La frase anterior es larga, pero les animo a leerla de nuevo. Porque, ¿en qué momento de 2014, 2015 o incluso 2016 -ya no digamos de los años 80 o 90- habría sido creíble? ¿Quién habría apostado hace unos meses por que un secretario general del PSOE, cuyo ascenso estuvo estrechamente ligado al apoyo del PSC, al no es no y a la plurinacionalidad, iba a dar una rueda de prensa prometiendo su apoyo a una nueva intervención de la Generalitat, llamando xenófobo a su nuevo presidente, y proclamando las bondades de la unidad constitucionalista?
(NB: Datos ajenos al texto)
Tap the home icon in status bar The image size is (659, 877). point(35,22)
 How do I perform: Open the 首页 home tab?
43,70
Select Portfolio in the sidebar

Son movimientos que confirman algo que se viene intuyendo desde hace tiempo: que no habrá un regreso a la España pre-procés. Por un lado, porque muchos de los supuestos de aquella España quedaron dinamitados por el propio proceso independentista; por otro, porque los acontecimientos de los últimos años han alterado el nervio mismo de la opinión pública. Y, finalmente, porque Ciudadanos está logrando desplazar el marco de la política nacional hacia esa nueva sensibilidad.
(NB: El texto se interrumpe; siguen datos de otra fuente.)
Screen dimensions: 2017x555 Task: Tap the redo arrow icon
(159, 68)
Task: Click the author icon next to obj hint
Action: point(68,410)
Las mentes binarias verán esto como una derechización de España, como una vuelta al centralismo o como el tenebroso regreso del nacionalismo español. En realidad, a lo que asistimos es a una evolución del debate público que, poco a poco y casi a tientas, va trascendiendo esos términos. No será un movimiento que amenace radicalmente el modelo autonómico, puesto que los Estados son organismos construidos para la inercia, y los partidos políticos no buscan sino habitarlos. Tampoco significará un vuelco en la identificación ideológica de los españoles, como mostraba un reciente análisis de Kiko Llaneras y Jordi Pérez Colomé. Ni es tampoco algo que deba alentar el triunfalismo, cuando todo esto surge como respuesta a una crisis institucional todavía en curso, y al agaritamiento discursivo de nutridos sectores en Cataluña, desconectados ya -y quizá para siempre- del marco en que se mueven sus conciudadanos. Esto nunca será algo que celebrar.
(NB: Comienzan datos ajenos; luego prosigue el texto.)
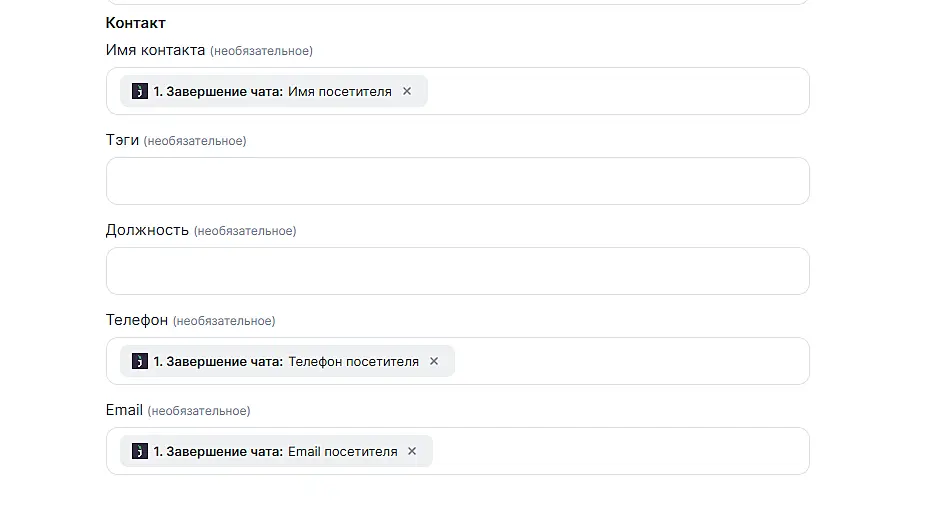Click the Контакт section heading
926x505 pixels.
click(135, 22)
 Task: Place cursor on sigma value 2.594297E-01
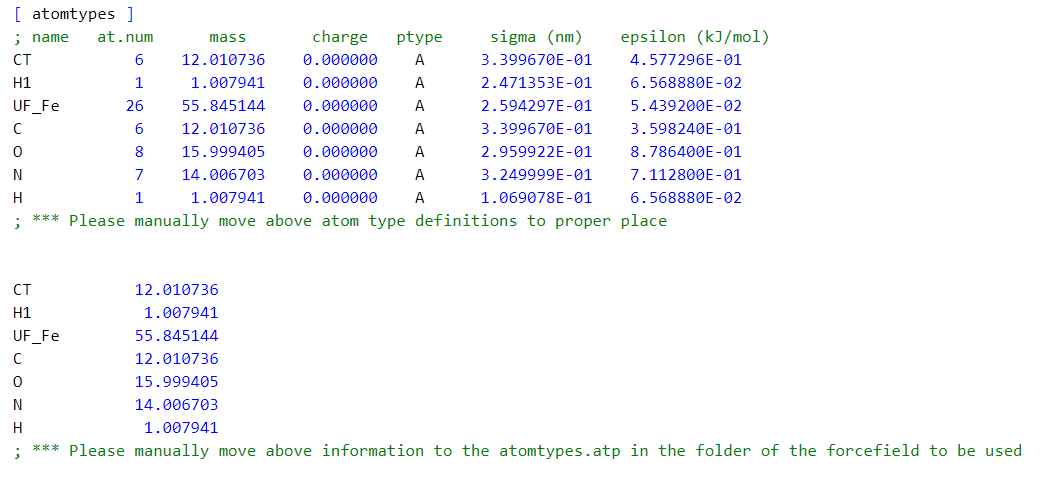(536, 106)
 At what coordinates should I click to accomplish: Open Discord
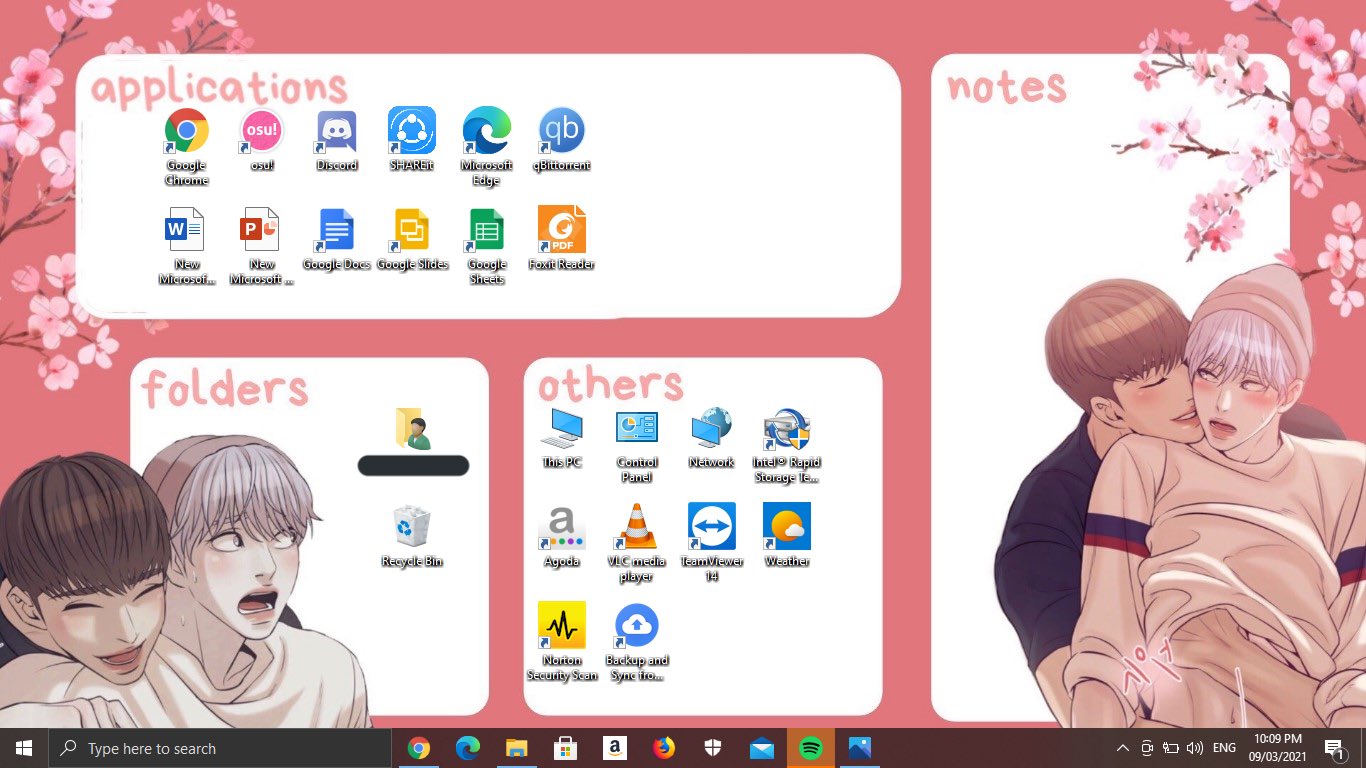pos(336,130)
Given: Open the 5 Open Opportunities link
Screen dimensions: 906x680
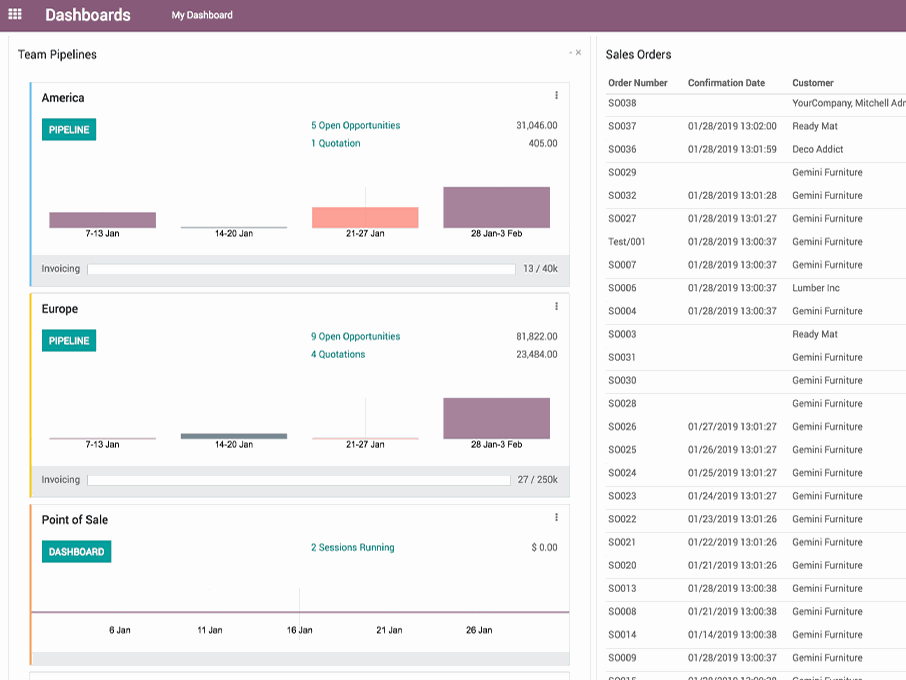Looking at the screenshot, I should tap(355, 126).
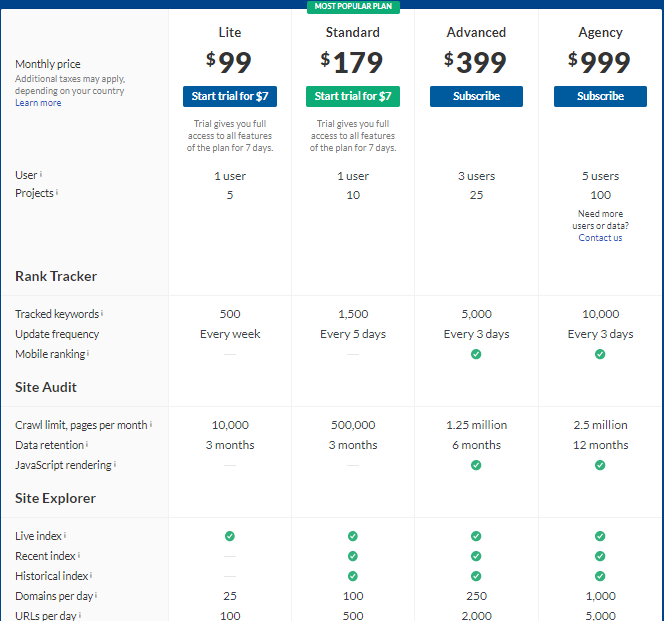Start the $7 trial for Lite plan
Screen dimensions: 664x621
coord(230,97)
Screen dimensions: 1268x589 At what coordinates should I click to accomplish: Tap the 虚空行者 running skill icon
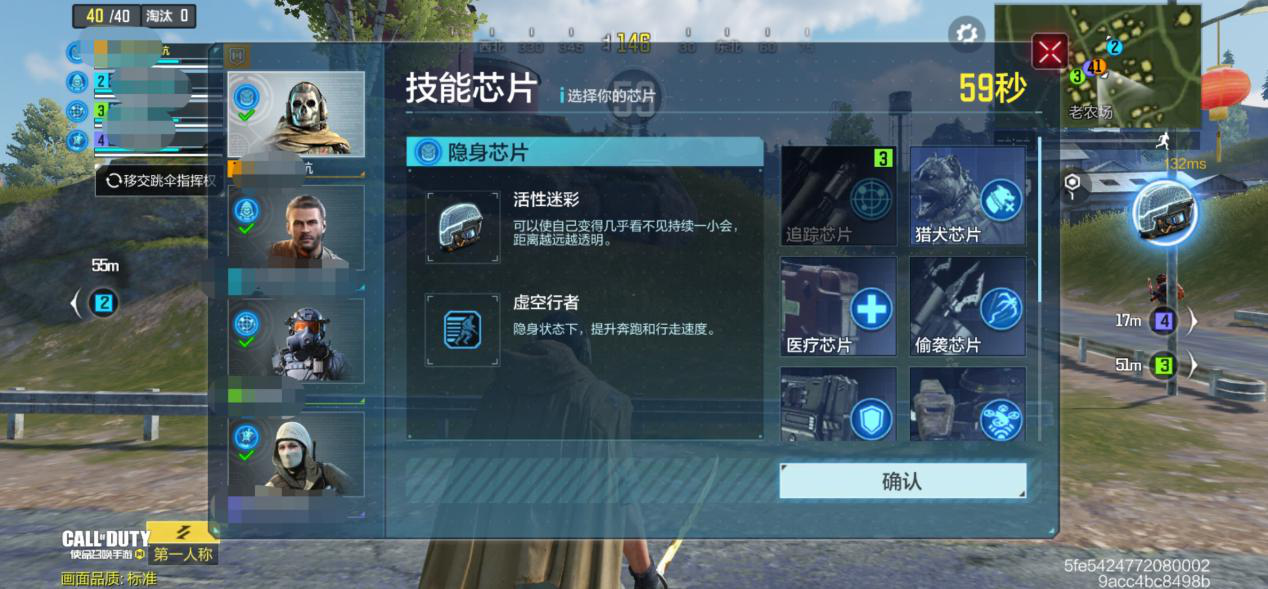[x=462, y=329]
Más bien se trata de dejar atrás muchos de los trampantojos que han limitado el debate público en las últimas décadas, al menos en cuanto tocaba a la relación con los nacionalismos periféricos y las élites regionales. Y es una falacia pretender que esto excluirá el debate sobre otros temas (pensiones, mercado de trabajo, educación), cuando en realidad también los engloba. De lo que en realidad se trata es de no volver a llamar “oasis” ni “éxito” a lo que en términos de desigualdad y fractura social es todo lo contrario, estemos hablando de Cataluña o de La Línea. Tener un debate público más honesto y con menos tabúes interesados.

De ahí que la perspectiva de futuro del PP sea tan mala. Su modelo sigue basándose -y ya parece imposible que se pueda basar en otra cosa- en proponer un regreso al statu quo ante-Puigdemont. Pero la realidad es terca: era en esa Cataluña anterior a Puigdemont donde Torra publicaba sus famosos artículos.